──────── Data supplied
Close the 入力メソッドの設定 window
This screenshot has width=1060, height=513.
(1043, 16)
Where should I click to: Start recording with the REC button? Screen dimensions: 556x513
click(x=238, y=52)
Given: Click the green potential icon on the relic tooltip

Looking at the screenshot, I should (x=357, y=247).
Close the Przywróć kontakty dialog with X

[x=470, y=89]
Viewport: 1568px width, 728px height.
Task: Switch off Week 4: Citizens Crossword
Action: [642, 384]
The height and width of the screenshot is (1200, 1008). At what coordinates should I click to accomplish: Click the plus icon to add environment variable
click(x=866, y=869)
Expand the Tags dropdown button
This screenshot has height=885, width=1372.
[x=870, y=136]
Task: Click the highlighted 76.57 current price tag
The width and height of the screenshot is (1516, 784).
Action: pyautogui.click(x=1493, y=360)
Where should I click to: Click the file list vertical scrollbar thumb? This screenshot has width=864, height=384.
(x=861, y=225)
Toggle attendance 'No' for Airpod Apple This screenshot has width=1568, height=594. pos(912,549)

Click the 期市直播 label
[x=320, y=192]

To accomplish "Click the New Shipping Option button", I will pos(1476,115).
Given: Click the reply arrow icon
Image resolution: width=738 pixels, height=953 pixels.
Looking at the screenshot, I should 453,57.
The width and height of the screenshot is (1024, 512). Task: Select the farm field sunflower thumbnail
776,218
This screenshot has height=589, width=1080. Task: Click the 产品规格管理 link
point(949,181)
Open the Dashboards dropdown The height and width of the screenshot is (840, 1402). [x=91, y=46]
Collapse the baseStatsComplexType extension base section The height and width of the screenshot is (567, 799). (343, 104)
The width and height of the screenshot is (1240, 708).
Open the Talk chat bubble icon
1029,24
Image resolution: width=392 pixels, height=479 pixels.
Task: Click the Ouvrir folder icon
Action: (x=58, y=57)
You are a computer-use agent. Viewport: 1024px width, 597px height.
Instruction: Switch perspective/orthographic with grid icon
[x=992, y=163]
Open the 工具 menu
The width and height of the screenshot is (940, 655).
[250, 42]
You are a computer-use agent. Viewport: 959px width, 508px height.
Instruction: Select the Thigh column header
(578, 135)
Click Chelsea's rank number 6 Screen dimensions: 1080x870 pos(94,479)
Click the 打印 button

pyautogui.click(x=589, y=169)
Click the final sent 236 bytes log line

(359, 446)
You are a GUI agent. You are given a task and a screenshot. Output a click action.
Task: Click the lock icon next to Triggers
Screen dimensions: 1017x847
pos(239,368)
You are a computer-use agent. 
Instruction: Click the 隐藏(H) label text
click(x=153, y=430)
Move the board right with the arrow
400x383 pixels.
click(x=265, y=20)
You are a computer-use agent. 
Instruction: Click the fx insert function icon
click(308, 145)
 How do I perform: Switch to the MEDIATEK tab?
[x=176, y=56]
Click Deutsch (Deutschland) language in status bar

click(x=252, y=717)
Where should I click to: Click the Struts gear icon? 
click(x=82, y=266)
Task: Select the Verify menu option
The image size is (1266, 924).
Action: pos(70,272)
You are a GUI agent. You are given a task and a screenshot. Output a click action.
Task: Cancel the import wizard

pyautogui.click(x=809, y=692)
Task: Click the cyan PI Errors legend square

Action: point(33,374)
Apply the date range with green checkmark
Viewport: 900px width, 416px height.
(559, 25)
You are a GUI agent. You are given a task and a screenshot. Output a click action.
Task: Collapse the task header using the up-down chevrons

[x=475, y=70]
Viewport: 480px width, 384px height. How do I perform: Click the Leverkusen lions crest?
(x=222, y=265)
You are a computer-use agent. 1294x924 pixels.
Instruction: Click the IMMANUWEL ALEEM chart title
────────────────
Activity.
Each record must appear again, word for word.

Output.
Close the 入力メソッドの設定 window
This screenshot has width=1060, height=513.
(1043, 16)
Where should I click to: Start recording with the REC button? Screen dimensions: 556x513
click(x=238, y=52)
Given: Click the green potential icon on the relic tooltip

Looking at the screenshot, I should (x=357, y=247).
Close the Przywróć kontakty dialog with X

[x=470, y=89]
Viewport: 1568px width, 728px height.
Task: Switch off Week 4: Citizens Crossword
Action: [642, 384]
The height and width of the screenshot is (1200, 1008). At what coordinates should I click to accomplish: Click the plus icon to add environment variable
click(x=866, y=869)
Expand the Tags dropdown button
This screenshot has height=885, width=1372.
[x=870, y=136]
Task: Click the highlighted 76.57 current price tag
The width and height of the screenshot is (1516, 784).
Action: pyautogui.click(x=1493, y=360)
Where should I click to: Click the file list vertical scrollbar thumb? This screenshot has width=864, height=384.
(x=861, y=225)
Toggle attendance 'No' for Airpod Apple This screenshot has width=1568, height=594. pos(912,549)

Click the 期市直播 label
[x=320, y=192]

To accomplish "Click the New Shipping Option button", I will pos(1476,115).
Given: Click the reply arrow icon
Image resolution: width=738 pixels, height=953 pixels.
Looking at the screenshot, I should 453,57.
The width and height of the screenshot is (1024, 512). Task: Select the farm field sunflower thumbnail
776,218
This screenshot has height=589, width=1080. Task: Click the 产品规格管理 link
point(949,181)
Open the Dashboards dropdown The height and width of the screenshot is (840, 1402). [x=91, y=46]
Collapse the baseStatsComplexType extension base section The height and width of the screenshot is (567, 799). (343, 104)
The width and height of the screenshot is (1240, 708).
Open the Talk chat bubble icon
1029,24
Image resolution: width=392 pixels, height=479 pixels.
Task: Click the Ouvrir folder icon
Action: (x=58, y=57)
You are a computer-use agent. Viewport: 1024px width, 597px height.
Instruction: Switch perspective/orthographic with grid icon
[x=992, y=163]
Open the 工具 menu
The width and height of the screenshot is (940, 655).
[250, 42]
You are a computer-use agent. Viewport: 959px width, 508px height.
Instruction: Select the Thigh column header
(578, 135)
Click Chelsea's rank number 6 Screen dimensions: 1080x870 pos(94,479)
Click the 打印 button

pyautogui.click(x=589, y=169)
Click the final sent 236 bytes log line

(359, 446)
You are a GUI agent. You are given a task and a screenshot. Output a click action.
Task: Click the lock icon next to Triggers
Screen dimensions: 1017x847
pos(239,368)
You are a computer-use agent. 
Instruction: Click the 隐藏(H) label text
click(x=153, y=430)
Move the board right with the arrow
400x383 pixels.
click(x=265, y=20)
You are a computer-use agent. 
Instruction: Click the fx insert function icon
click(308, 145)
 How do I perform: Switch to the MEDIATEK tab?
[x=176, y=56]
Click Deutsch (Deutschland) language in status bar

click(x=252, y=717)
Where should I click to: Click the Struts gear icon? 
click(x=82, y=266)
Task: Select the Verify menu option
The image size is (1266, 924).
Action: pos(70,272)
You are a GUI agent. You are given a task and a screenshot. Output a click action.
Task: Cancel the import wizard

pyautogui.click(x=809, y=692)
Task: Click the cyan PI Errors legend square

Action: point(33,374)
Apply the date range with green checkmark
Viewport: 900px width, 416px height.
(559, 25)
You are a GUI agent. You are given a task and a screenshot. Output a click action.
Task: Collapse the task header using the up-down chevrons

[x=475, y=70]
Viewport: 480px width, 384px height. How do I perform: Click the Leverkusen lions crest?
(x=222, y=265)
You are a computer-use agent. 1294x924 pixels.
Instruction: Click the IMMANUWEL ALEEM chart title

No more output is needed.